Thursday, July 12, 2012

Wanted for contempt of cop

Law enforcement likes “wanted” posters, even in entirely inappropriate circumstances.

I first recognized this a quarter-century ago when I worked as a summer intern for the Los Angeles County District Attorney’s Office. The DA’s Office had just announced, with great fanfare, a “gotcha poster” program. The concept was this: the public relations department of the DA’s office would produce posters with the pictures of recently convicted miscreants (usually gang members), complete with bold-font description of their crimes of conviction and sentences, capped with stern exhortations to avoid committing crimes. Then someone — presumably someone armed — would put these posters up in gang neighborhoods.

Someone in the DA’s Office believed that this would deter crime. Don’t blame me for that, I was just an intern. I was briefly assigned to draft language for the posters. That responsibility was unceremoniously taken away as a consequence of a fairly disastrous practical joke, in which I left a message for another intern saying that a poster she had created stated that John Doe had been convicted of Penal Code Section 187, murder, when in fact he had only been convicted of City Code Section 187, excessive noise from a lawn mower, and John Doe was suing, and the District attorney wanted to talk to her. She reacted . . . badly. [She was quite attractive. Of course I was interested in her. Behold my interpersonal prowess!]

But law enforcement posters are not all about bragging rights or harebrained deterrence theories or even about informing the public of wanted fugitives. Sometimes, like any law enforcement communication, they offer a window into cops’ attitudes towards the citizens they police.

Take the story of Matthew Swaye and Christina Gonzalez.

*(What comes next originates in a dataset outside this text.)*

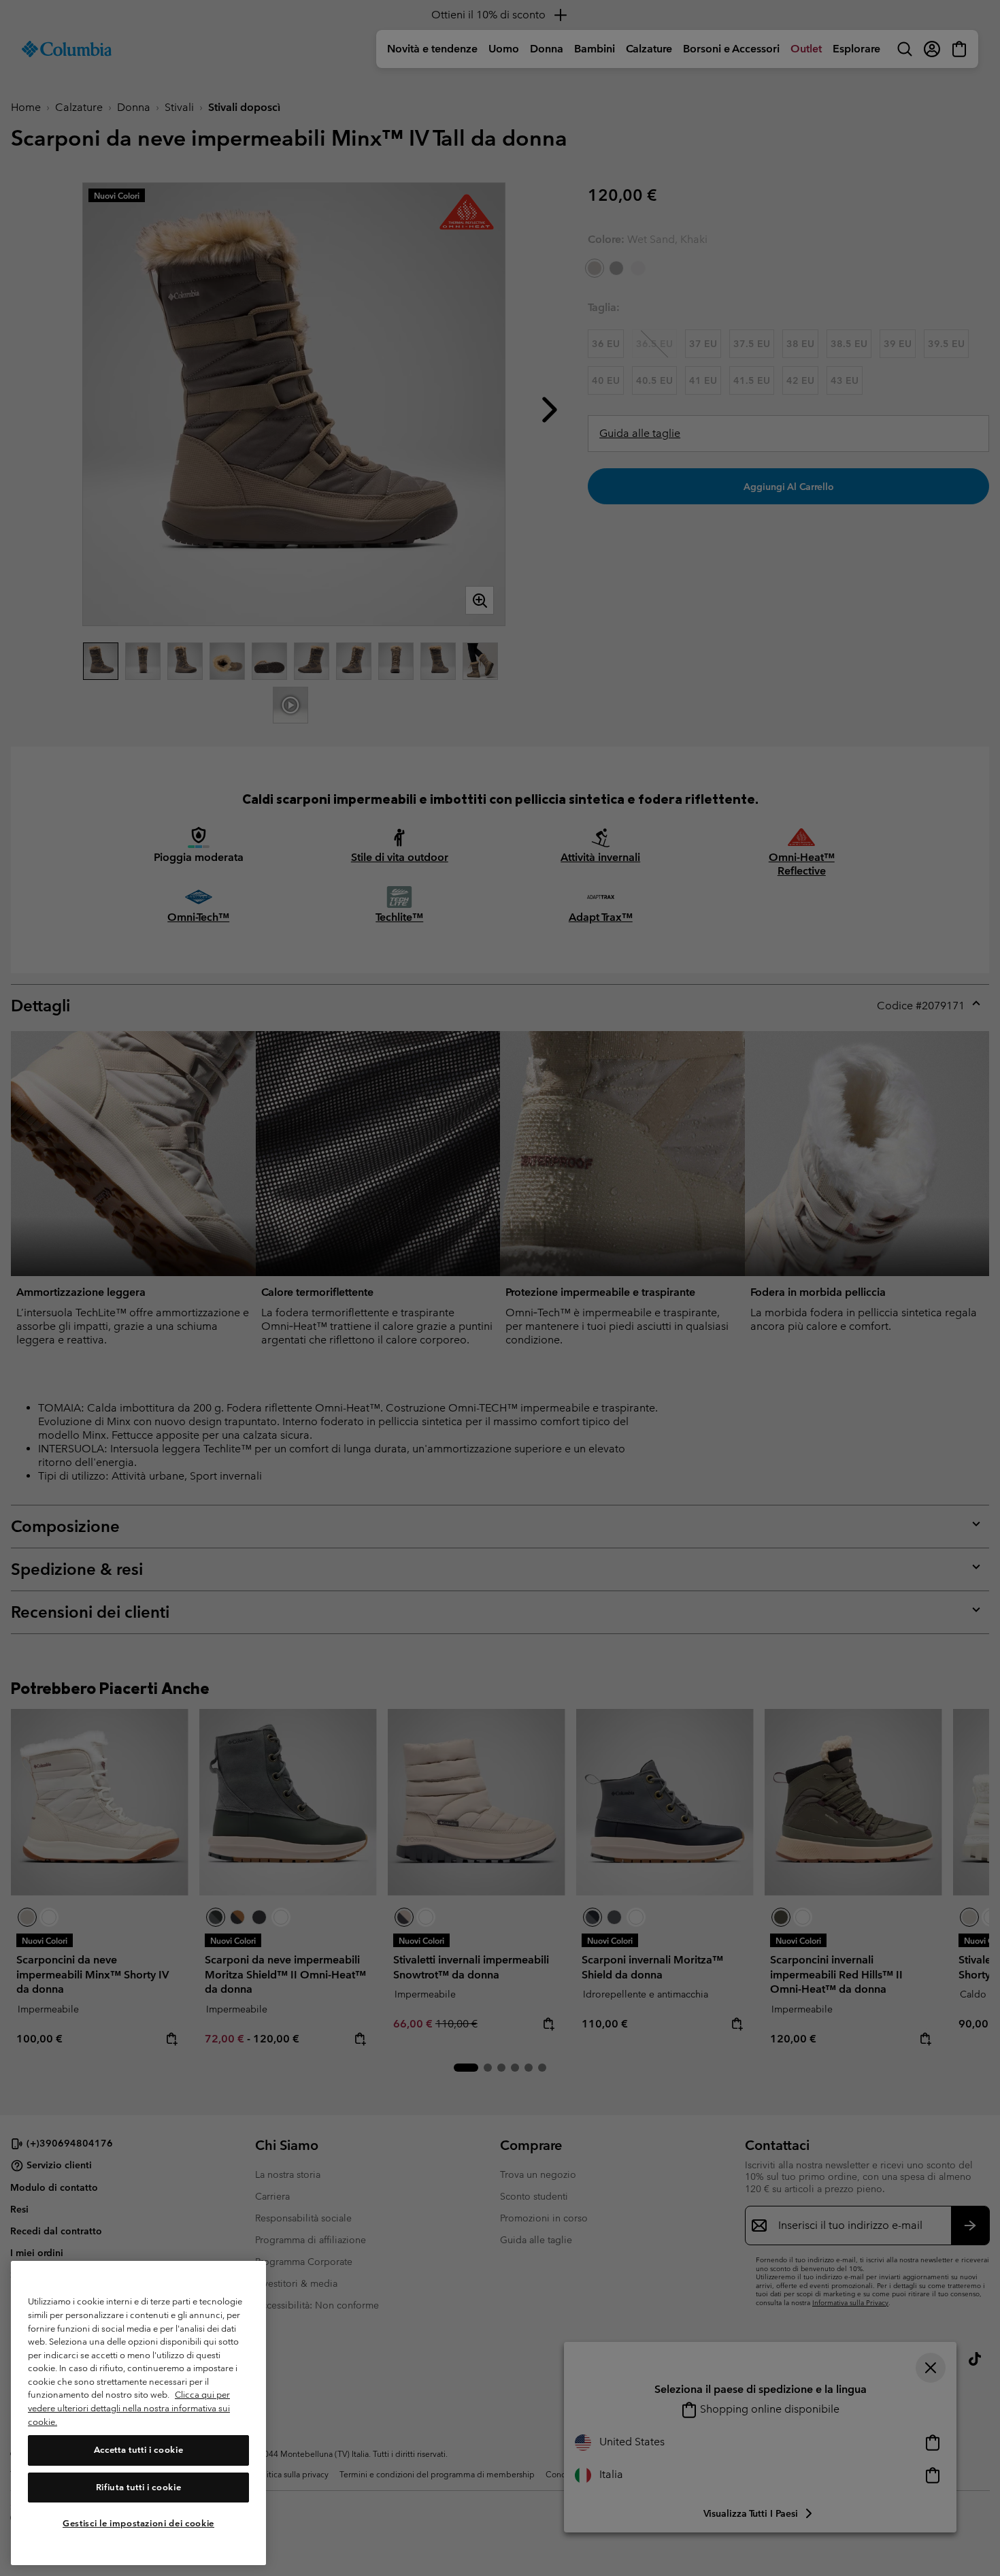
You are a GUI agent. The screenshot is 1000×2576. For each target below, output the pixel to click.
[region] (138, 2413)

Swaye and Gonzalez are concerned about policing in Harlem, where they live. They are particularly concerned about the NYPD’s aggressive stop-and-frisk program, the questing fingers of which are disproportionately felt by New York’s young men of color, and which Radley has frequently discussed here. They take videos of police stopping and frisking their neighbors, and post the videos on a YouTube channel.

How do you suppose that goes over with the cops?

Swaye and Gonzalez learned the answer when they discovered that officers of the 30th Precinct had created a wanted-style poster of them and posted it outside of a public hearing room at the precinct house.
The flyer featured side-by-side mugshots of Matthew Swaye, 35, and his partner Christina Gonzalez, 25, and warned officers to be on guard against them. It was spotted by multiple people, including the couple, when it was taped to a podium outside a public hearing room in the 30th Precinct house last Thursday, where residents met for precinct council meeting.

“Be aware that above subjects are known professional agitators,” read the flyer, which bears the NYPD shield and a seal of the NYPD’s Intelligence Division. It also gave the home address of the couple.

“Above subjects MO is that they video tape officers performing routine stops and post on YouTube,” the sign said. “Subjects purpose is to portray officers in a negative way and too deter officers from conducting there [sic] responsibilities.”

The flyer also listed the name and cellphone number of a Sgt. Nicholson in the 30th Precinct, and implored cops to “not feed into above subjects propaganda.”

The couple took a video of the poster; you can see it here.

I think Jacob Sullum is right in his post about this incident when he writes that the poster can be taken in two ways: the style and publication of the couples’ home address suggests intimidation, while some of the language suggests a warning to police to leave them alone rather than approach them in a manner that will look bad on video. But whatever the intended message, the unintended message about law enforcement’s entitled attitudes is clear.

First, in the face of steadily advancing legal norms protecting citizens’ rights to record cops in the course of their duties, cops continue to do everything they can to portray such recording as dangerous, intrusive, inappropriate, and a signifier of bad citizenship.

Second, cops view concern about constitutional rights as a signifier of bad intent and suspect behavior. Only an agitator would want to document, and challenge, the widespread temporary detention of young men of color in New York City.

Swaye and Gonzalez seem proud to be “agitators.” Clearly our gracious host is proud. I’m proud.